Punitive Damage Award Upheld By SJC: Haddad v. Wal-Mart Stores, 455 Mass. 91 (2009)
In Haddad v. Wal-Mart Stores, the Supreme Judicial Court reinstated a one million dollar punitive damages award and established new standards for awarding punitive damages in discrimination cases brought under Massachusetts’ Anti-Discrimination Law, M.G.L. c. 151B, §§ 1, et. seq. Cynthia Haddad, who was employed as a pharmacist manager at Wal-Mart, complained that her salary was lower than all of the male pharmacist managers. Soon after Haddad lodged internal complaints, district managers questioned Haddad about two allegedly fraudulent prescriptions that a pharmacy technician had filled at Haddad’s store. Haddad denied having any knowledge about the prescriptions, but acknowledged that one of them might have been filled when she left the pharmacy briefly to purchase a soda, use the restroom, talk to customers, eat lunch or count narcotics. Wal-Mart terminated Haddad’s employment immediately, citing her alleged failure to secure the pharmacy. This above-described incident, however, occurred eighteen months before Haddad was fired.
Haddad brought suit in the Berkshire Superior Court for gender discrimination under M.G.L. c. 151B, § 4(1), and presented evidence that other male pharmacists had been on duty when thefts of other controlled drugs had occurred. Those pharmacists had not been disciplined by the company. During the trial, a human resources expert who had studied Wal-Mart’s Pharmacy Operations Manual testified that Wal-Mart had failed to equally enforce its policies and to update employees when policies had changed. Haddad also alleged that she was entitled to the same pay as other pharmacy managers even though she served as pharmacy manager on a temporary – rather than a permanent – basis for thirteen months. Since the “manager” title was not official, Wal-Mart contended that she was not entitled to the extra one dollar per hour that the other managers, all of whom were male, received.
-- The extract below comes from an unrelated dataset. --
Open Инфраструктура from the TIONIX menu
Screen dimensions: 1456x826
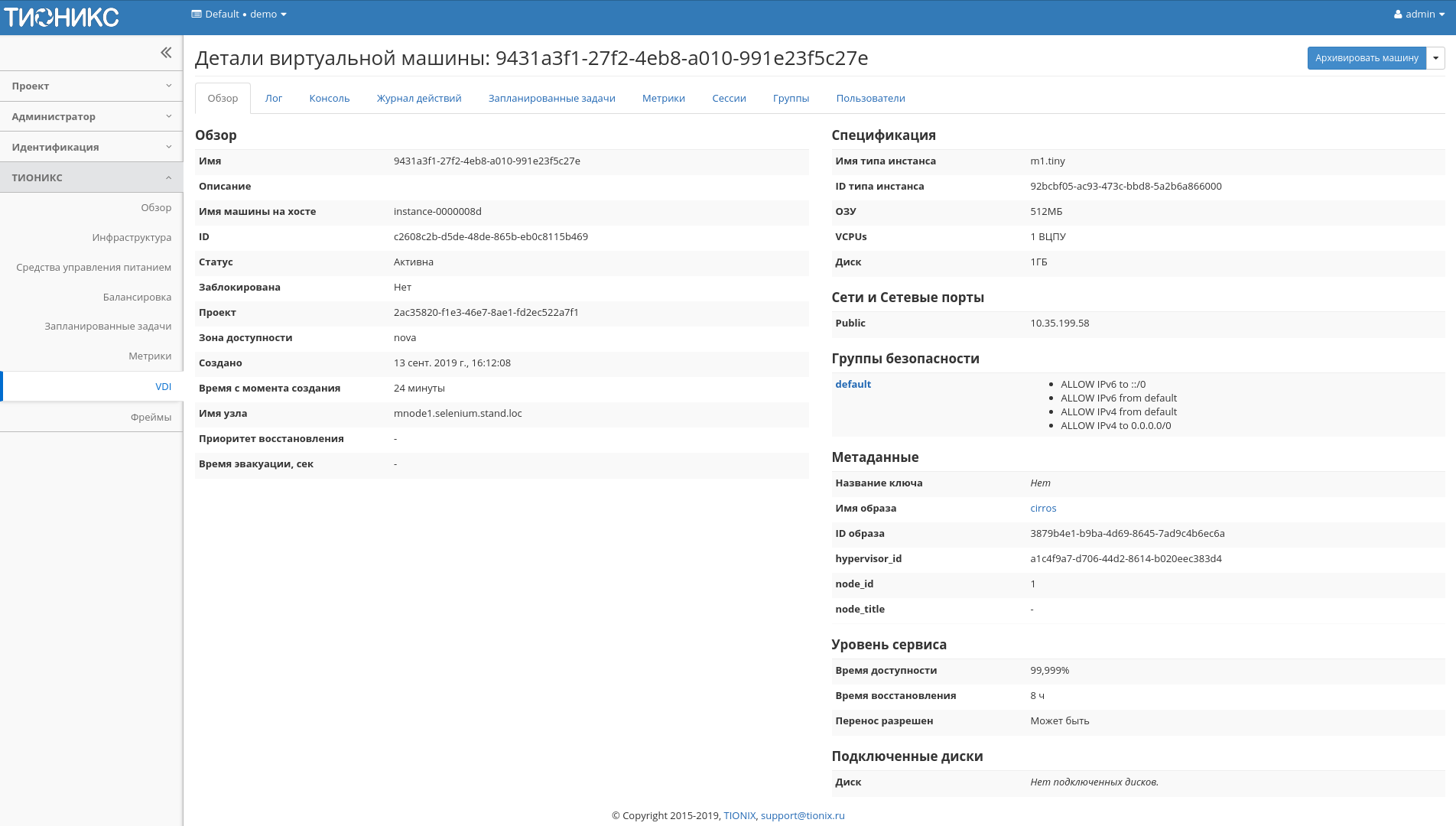132,237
After trial, a jury awarded Haddad compensatory damages, plus one million dollars in punitive damages. Wal-Mart filed a post-trial motion to vacate the punitive damages award, which the Superior Court granted. On appeal, the SJC (Cowin, J.) concluded that the Superior Court erred in vacating the punitive damages award, and articulated new requirements for such awards under Chapter 151B. More specifically: “An award of punitive damages requires a heightened finding beyond mere liability and also beyond a knowing violation of the statute. Punitive damages may be awarded only where the defendant’s conduct is outrageous or egregious” and “where the conduct is so offensive that it justifies punishment and not merely compensation.” Similarly, in making an award of punitive damages, the SJC held that a fact finder should determine that “the award is needed to deter such behavior toward the class of which plaintiff is a member, or that the defendant’s behav ior is so egregious that it warrants public condemnation and punishment.”
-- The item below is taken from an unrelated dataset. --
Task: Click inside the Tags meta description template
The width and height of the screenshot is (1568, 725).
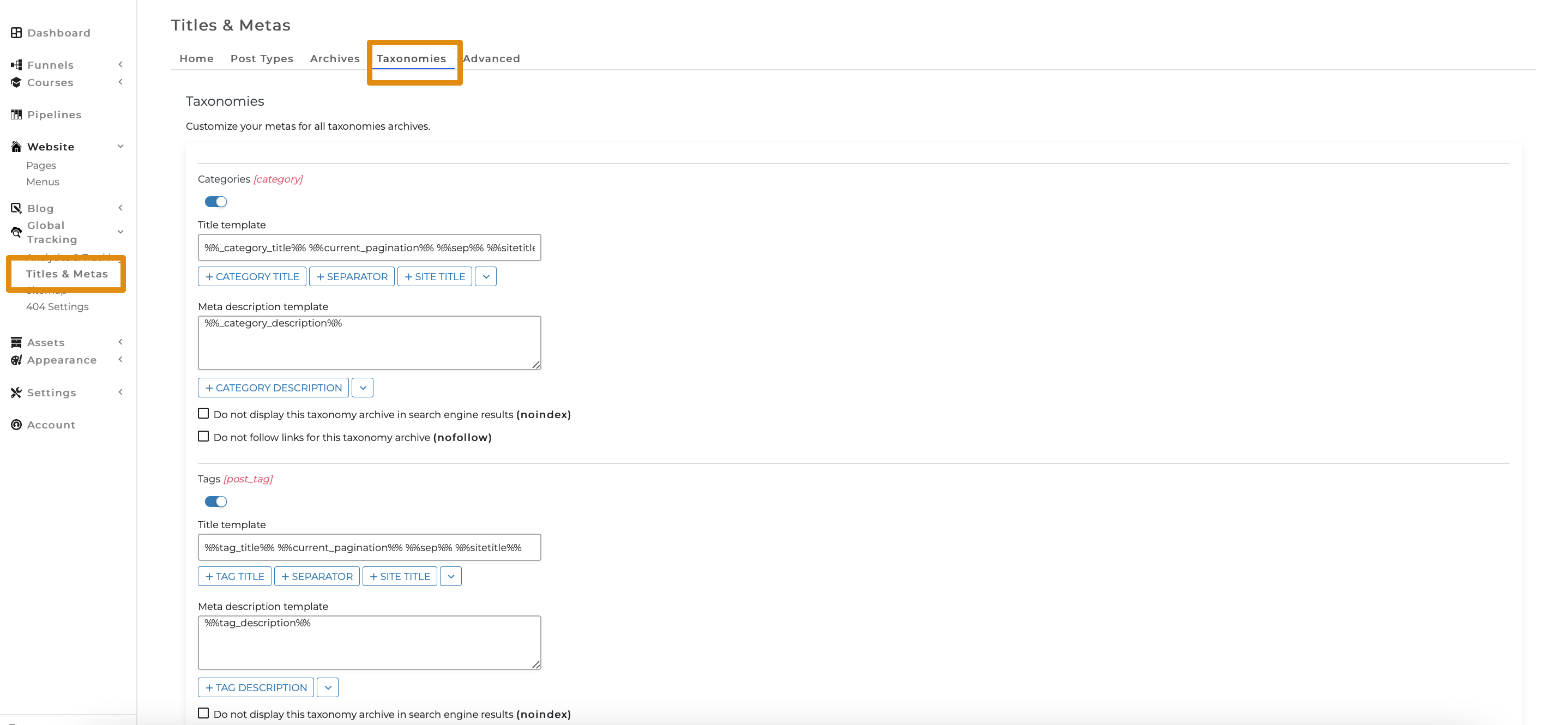Action: click(x=369, y=642)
In determining whether a defendant’s conduct rises to this level, the Court further stated that the fact-finder should consider all of the circumstances surrounding the wrongful conduct, including: (1) whether there was a conscious effort to demean; (2) whether the defendant was aware that its conduct would cause harm, or recklessly disregarded the likelihood of harm; (3) the actual harm to the plaintiff; (4) the defendant’s actions after learning that the conduct would likely cause harm; (5) the duration of the wrongful conduct; and (6) whether the defendant made any attempt to conceal the conduct.
In the Haddad case, the SJC found sufficient evidence of misconduct to support an award of punitive damages, particularly because Wal-Mart paid Haddad less than her male counterparts and provided conflicting explanations regarding the reason for her termination. The SJC also found it compelling that Wal-Mart terminated Haddad for a single infraction, but did not investigate or discipline her male co-workers for similar or more serious infractions. This ruling provides employers with clearer guidance about the type of conduct that could warrant punitive damages in a discrimination case. Furthermore, it reminds all employers that the failure to prevent unlawful discrimination may result in substantial punitive damages awards.